═════ Material supplied

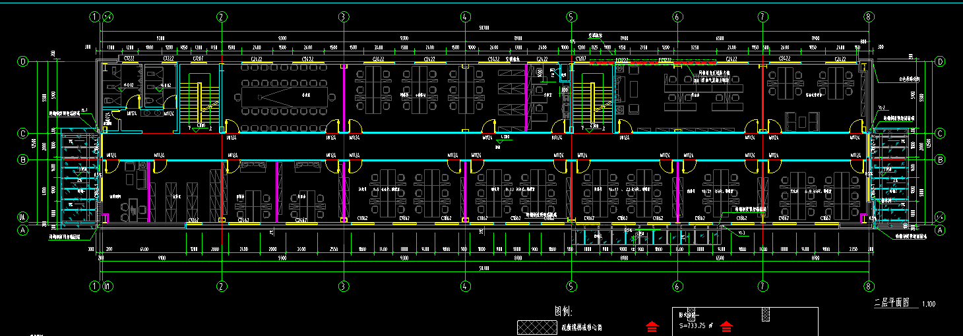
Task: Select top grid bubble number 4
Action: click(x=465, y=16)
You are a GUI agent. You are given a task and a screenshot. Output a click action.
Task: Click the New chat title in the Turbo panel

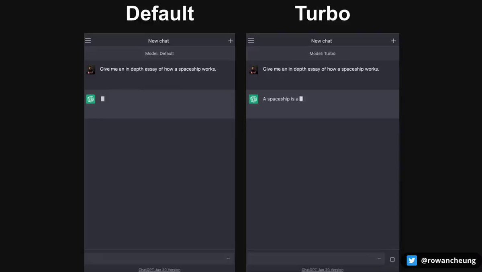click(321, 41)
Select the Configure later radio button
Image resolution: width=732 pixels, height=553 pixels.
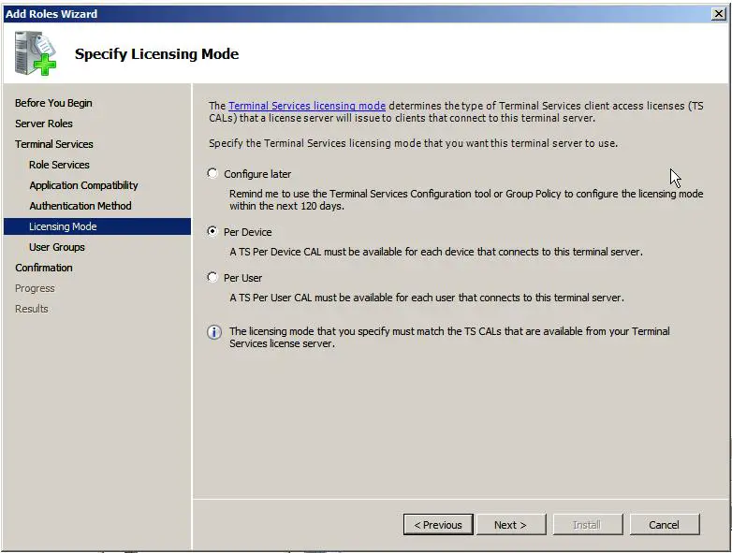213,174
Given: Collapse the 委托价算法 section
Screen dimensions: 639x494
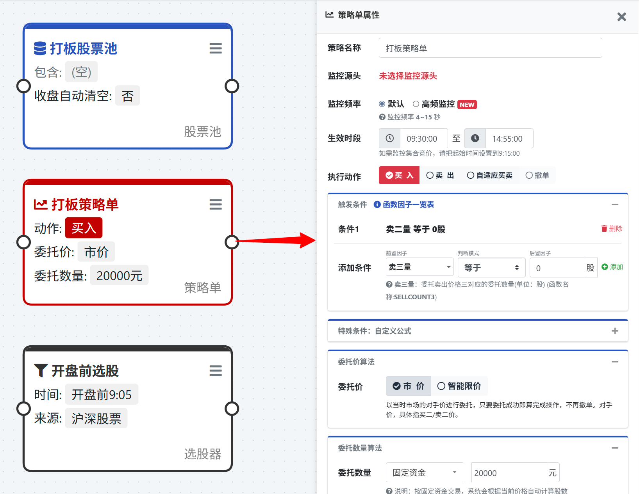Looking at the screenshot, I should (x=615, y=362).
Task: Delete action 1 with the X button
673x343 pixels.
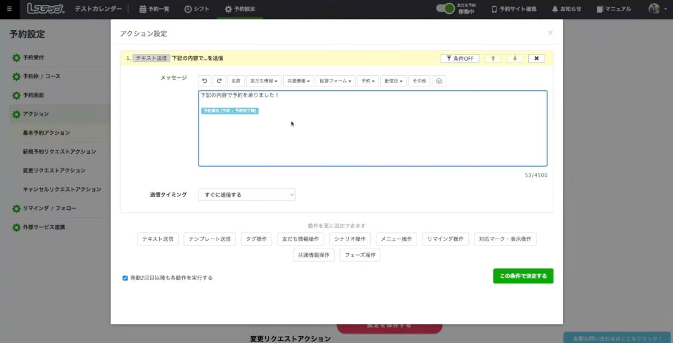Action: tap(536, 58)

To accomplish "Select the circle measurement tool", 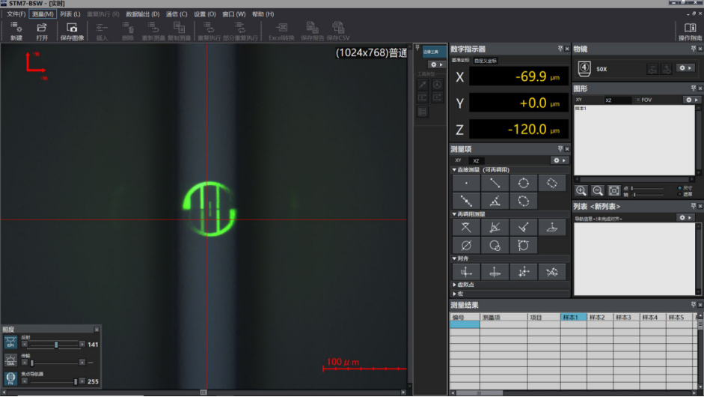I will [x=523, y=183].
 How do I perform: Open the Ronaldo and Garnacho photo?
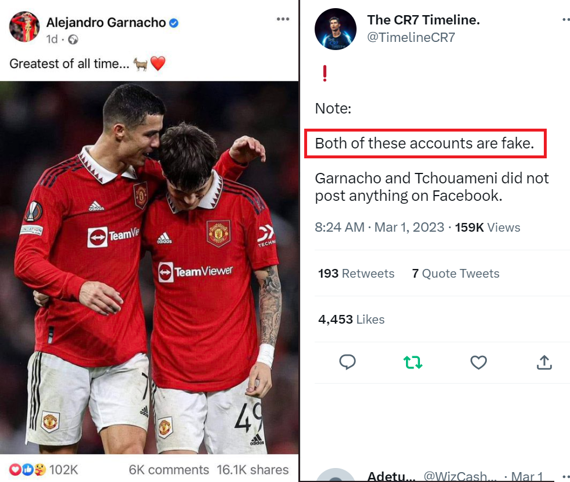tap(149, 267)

══════════
═════ Material supplied

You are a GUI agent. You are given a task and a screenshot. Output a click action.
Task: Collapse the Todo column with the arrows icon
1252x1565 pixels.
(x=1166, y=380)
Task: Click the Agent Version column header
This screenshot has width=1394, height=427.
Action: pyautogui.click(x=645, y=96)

══════════
═════ Material supplied

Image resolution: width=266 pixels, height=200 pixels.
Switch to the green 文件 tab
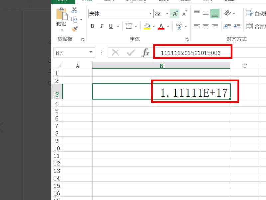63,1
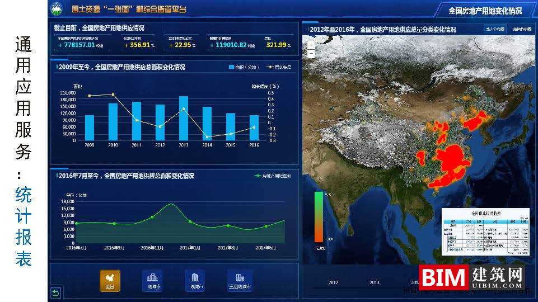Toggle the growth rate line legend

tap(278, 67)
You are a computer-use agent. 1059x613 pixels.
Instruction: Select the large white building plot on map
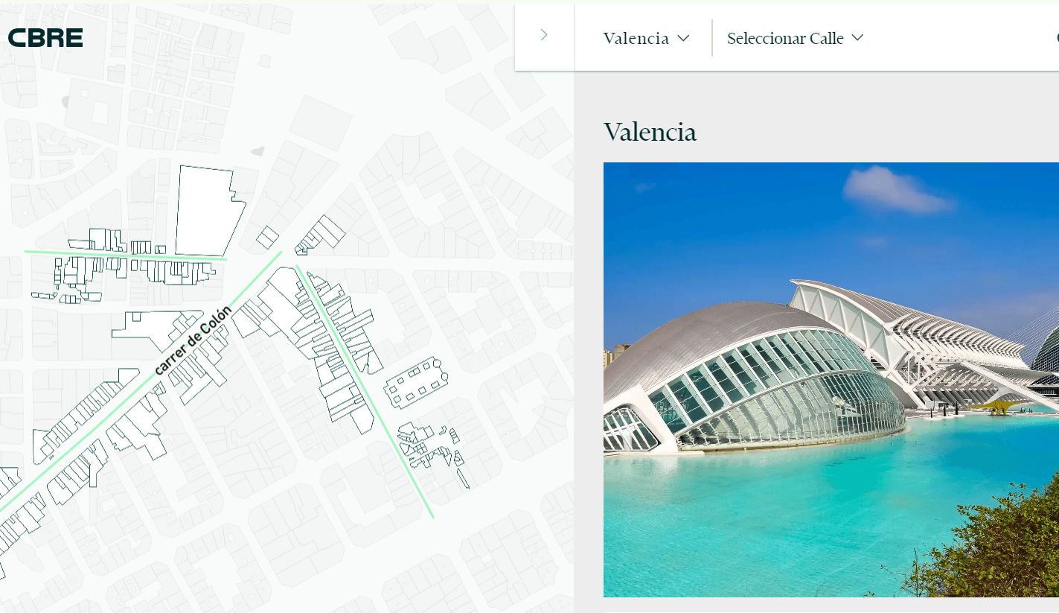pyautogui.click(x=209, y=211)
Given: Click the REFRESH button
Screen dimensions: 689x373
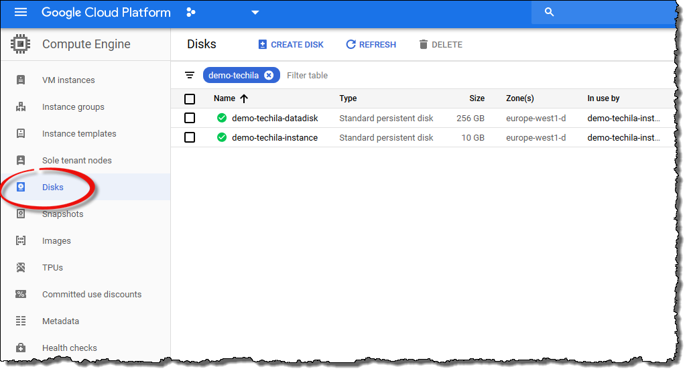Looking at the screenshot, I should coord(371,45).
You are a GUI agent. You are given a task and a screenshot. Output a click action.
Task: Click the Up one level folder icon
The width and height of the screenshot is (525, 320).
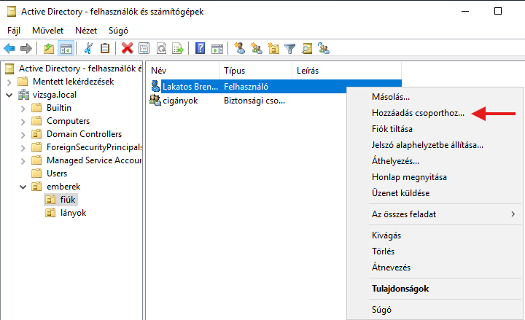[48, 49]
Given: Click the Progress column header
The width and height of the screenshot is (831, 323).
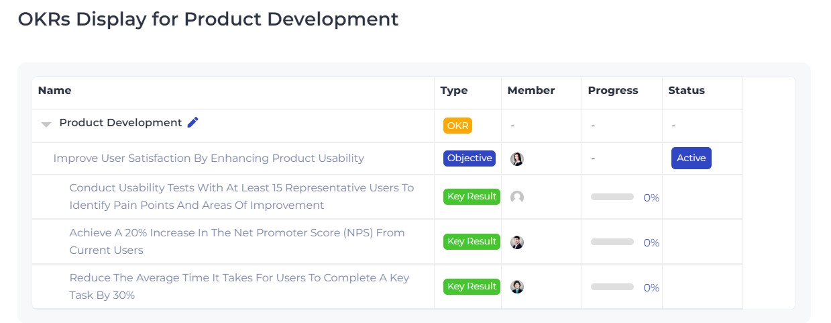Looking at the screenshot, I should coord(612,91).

══════════

• [What to do]
Take each line from the preceding material that contains "header" and copy it.

• [Written solution]
Task: Click the Agent Version column header
Given: Click the Progress column header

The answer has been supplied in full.